TASK TO COMPLETE: Exact copies of the records below are required.

[Saved entries]

---------------

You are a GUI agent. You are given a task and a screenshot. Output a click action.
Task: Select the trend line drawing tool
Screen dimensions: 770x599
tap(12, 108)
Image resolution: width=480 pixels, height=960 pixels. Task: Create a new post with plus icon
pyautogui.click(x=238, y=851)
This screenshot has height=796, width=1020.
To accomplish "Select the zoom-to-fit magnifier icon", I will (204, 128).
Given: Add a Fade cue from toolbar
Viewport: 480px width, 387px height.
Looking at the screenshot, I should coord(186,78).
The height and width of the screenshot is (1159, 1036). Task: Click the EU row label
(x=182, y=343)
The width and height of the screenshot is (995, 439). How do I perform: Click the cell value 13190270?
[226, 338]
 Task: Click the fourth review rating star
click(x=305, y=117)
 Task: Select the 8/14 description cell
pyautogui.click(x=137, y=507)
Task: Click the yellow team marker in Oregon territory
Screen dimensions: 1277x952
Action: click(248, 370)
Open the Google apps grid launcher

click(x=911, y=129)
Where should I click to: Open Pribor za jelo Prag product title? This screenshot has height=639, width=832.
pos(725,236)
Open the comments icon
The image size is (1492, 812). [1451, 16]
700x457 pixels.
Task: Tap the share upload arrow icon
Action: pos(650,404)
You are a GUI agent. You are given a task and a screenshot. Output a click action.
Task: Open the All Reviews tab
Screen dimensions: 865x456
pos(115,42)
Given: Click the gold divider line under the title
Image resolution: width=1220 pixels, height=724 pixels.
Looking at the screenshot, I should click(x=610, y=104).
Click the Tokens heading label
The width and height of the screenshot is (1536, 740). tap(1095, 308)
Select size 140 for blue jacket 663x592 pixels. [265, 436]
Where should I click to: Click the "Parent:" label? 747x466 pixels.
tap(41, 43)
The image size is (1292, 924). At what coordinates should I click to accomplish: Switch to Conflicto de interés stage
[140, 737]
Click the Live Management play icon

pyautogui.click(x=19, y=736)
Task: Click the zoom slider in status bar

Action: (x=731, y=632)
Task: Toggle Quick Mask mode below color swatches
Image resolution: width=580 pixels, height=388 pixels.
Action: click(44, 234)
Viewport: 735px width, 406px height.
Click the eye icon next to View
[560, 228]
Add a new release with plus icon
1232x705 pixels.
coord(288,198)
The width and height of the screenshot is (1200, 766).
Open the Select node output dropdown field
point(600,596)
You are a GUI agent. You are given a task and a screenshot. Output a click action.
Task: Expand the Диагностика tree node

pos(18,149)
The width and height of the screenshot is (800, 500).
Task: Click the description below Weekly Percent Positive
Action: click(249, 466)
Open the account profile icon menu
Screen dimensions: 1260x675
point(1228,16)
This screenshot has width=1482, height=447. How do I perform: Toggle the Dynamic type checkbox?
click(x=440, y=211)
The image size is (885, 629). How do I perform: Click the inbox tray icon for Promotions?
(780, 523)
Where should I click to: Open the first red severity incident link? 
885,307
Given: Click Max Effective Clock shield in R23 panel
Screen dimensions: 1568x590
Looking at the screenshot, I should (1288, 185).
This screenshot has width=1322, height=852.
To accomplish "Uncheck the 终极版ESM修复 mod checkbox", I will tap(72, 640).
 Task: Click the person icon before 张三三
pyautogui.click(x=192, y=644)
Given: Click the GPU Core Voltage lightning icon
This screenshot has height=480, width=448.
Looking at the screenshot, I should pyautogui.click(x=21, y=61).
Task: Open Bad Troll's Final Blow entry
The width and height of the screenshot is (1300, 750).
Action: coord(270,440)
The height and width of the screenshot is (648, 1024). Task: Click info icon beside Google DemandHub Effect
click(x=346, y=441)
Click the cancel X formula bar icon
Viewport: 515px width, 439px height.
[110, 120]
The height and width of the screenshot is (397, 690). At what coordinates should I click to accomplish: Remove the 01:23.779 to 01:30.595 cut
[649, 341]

---------------

ANSWER:
You are a GUI agent. You are given a task and a screenshot. Output a click action.
Task: Select the trend line drawing tool
Screen dimensions: 770x599
tap(12, 108)
Image resolution: width=480 pixels, height=960 pixels. Task: Create a new post with plus icon
pyautogui.click(x=238, y=851)
This screenshot has height=796, width=1020.
To accomplish "Select the zoom-to-fit magnifier icon", I will (204, 128).
Given: Add a Fade cue from toolbar
Viewport: 480px width, 387px height.
Looking at the screenshot, I should coord(186,78).
The height and width of the screenshot is (1159, 1036). Task: Click the EU row label
(x=182, y=343)
The width and height of the screenshot is (995, 439). How do I perform: Click the cell value 13190270?
[226, 338]
 Task: Click the fourth review rating star
click(x=305, y=117)
 Task: Select the 8/14 description cell
pyautogui.click(x=137, y=507)
Task: Click the yellow team marker in Oregon territory
Screen dimensions: 1277x952
Action: click(248, 370)
Open the Google apps grid launcher

click(x=911, y=129)
Where should I click to: Open Pribor za jelo Prag product title? This screenshot has height=639, width=832.
pos(725,236)
Open the comments icon
The image size is (1492, 812). [1451, 16]
700x457 pixels.
Task: Tap the share upload arrow icon
Action: pos(650,404)
You are a GUI agent. You are given a task and a screenshot. Output a click action.
Task: Open the All Reviews tab
Screen dimensions: 865x456
pos(115,42)
Given: Click the gold divider line under the title
Image resolution: width=1220 pixels, height=724 pixels.
Looking at the screenshot, I should click(x=610, y=104).
Click the Tokens heading label
The width and height of the screenshot is (1536, 740). tap(1095, 308)
Select size 140 for blue jacket 663x592 pixels. [265, 436]
Where should I click to: Click the "Parent:" label? 747x466 pixels.
tap(41, 43)
The image size is (1292, 924). At what coordinates should I click to accomplish: Switch to Conflicto de interés stage
[140, 737]
Click the Live Management play icon

pyautogui.click(x=19, y=736)
Task: Click the zoom slider in status bar

Action: (x=731, y=632)
Task: Toggle Quick Mask mode below color swatches
Image resolution: width=580 pixels, height=388 pixels.
Action: click(44, 234)
Viewport: 735px width, 406px height.
Click the eye icon next to View
[560, 228]
Add a new release with plus icon
1232x705 pixels.
coord(288,198)
The width and height of the screenshot is (1200, 766).
Open the Select node output dropdown field
point(600,596)
You are a GUI agent. You are given a task and a screenshot. Output a click action.
Task: Expand the Диагностика tree node

pos(18,149)
The width and height of the screenshot is (800, 500).
Task: Click the description below Weekly Percent Positive
Action: click(249, 466)
Open the account profile icon menu
Screen dimensions: 1260x675
point(1228,16)
This screenshot has width=1482, height=447. How do I perform: Toggle the Dynamic type checkbox?
click(x=440, y=211)
The image size is (885, 629). How do I perform: Click the inbox tray icon for Promotions?
(780, 523)
Where should I click to: Open the first red severity incident link? 
885,307
Given: Click Max Effective Clock shield in R23 panel
Screen dimensions: 1568x590
Looking at the screenshot, I should (1288, 185).
This screenshot has width=1322, height=852.
To accomplish "Uncheck the 终极版ESM修复 mod checkbox", I will tap(72, 640).
 Task: Click the person icon before 张三三
pyautogui.click(x=192, y=644)
Given: Click the GPU Core Voltage lightning icon
This screenshot has height=480, width=448.
Looking at the screenshot, I should pyautogui.click(x=21, y=61).
Task: Open Bad Troll's Final Blow entry
The width and height of the screenshot is (1300, 750).
Action: coord(270,440)
The height and width of the screenshot is (648, 1024). Task: Click info icon beside Google DemandHub Effect
click(x=346, y=441)
Click the cancel X formula bar icon
Viewport: 515px width, 439px height.
[110, 120]
The height and width of the screenshot is (397, 690). At what coordinates should I click to accomplish: Remove the 01:23.779 to 01:30.595 cut
[649, 341]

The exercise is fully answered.